-- TEXT PROVIDED --
Cleaning can be a challenging portion of a facade repair project. It often requires preliminary trials and an iterative process to select safe but effective processes and materials. Facade cleaning is also performed as housekeeping or in conjunction with minor repair work. In these cases, power washing a facade with water is often considered a simple, low-cost way to remove minor soiling. Although this is an effective cleaning method on many substrates, using a water pressure that is not properly controlled and limited to levels appropriate for the materials present can cause damage to a facade. Several recent projects demonstrate the risks of excessively high pressure washing.

In the first example, a limestone commercial building was cleaned as part of a municipal facade beautification campaign. The work was properly specified to use water at low pressure, defined as less than 2750 kPa (400 psi), but the contractor misunderstood the intent of the specification. In developing the cleaning protocol, complicated—and mistaken—calculations were prepared purporting to show that to deliver 2750 kPa pressure at the surface of the wall, the pressure washer should be set to 27,500 kPa (4000 psi). The specification, and the preservation guidelines from which it was derived, did not intend such complexity; the specified pressure limit was simply the pressure as measured by the gauges on the pressure washer. Unfortunately, the discrepancy was overlooked during submittal reviews, and the contractor washed the facade using the higher pressure. This damaged the fragile stone substrate, creating stone spalls and eroding mortar joints (Figure 1).

-- STATED PROBLEM --
Transcribe the passage from the facade cleaning text, from "Cleaning can be" to "high pressure washing.". The data that comes next plays no part in this exercise.

-- INFORMATION PROVIDED --

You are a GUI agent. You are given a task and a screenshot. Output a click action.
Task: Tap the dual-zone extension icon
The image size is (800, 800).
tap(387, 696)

-- ANSWER TO THIS TASK --
Cleaning can be a challenging portion of a facade repair project. It often requires preliminary trials and an iterative process to select safe but effective processes and materials. Facade cleaning is also performed as housekeeping or in conjunction with minor repair work. In these cases, power washing a facade with water is often considered a simple, low-cost way to remove minor soiling. Although this is an effective cleaning method on many substrates, using a water pressure that is not properly controlled and limited to levels appropriate for the materials present can cause damage to a facade. Several recent projects demonstrate the risks of excessively high pressure washing.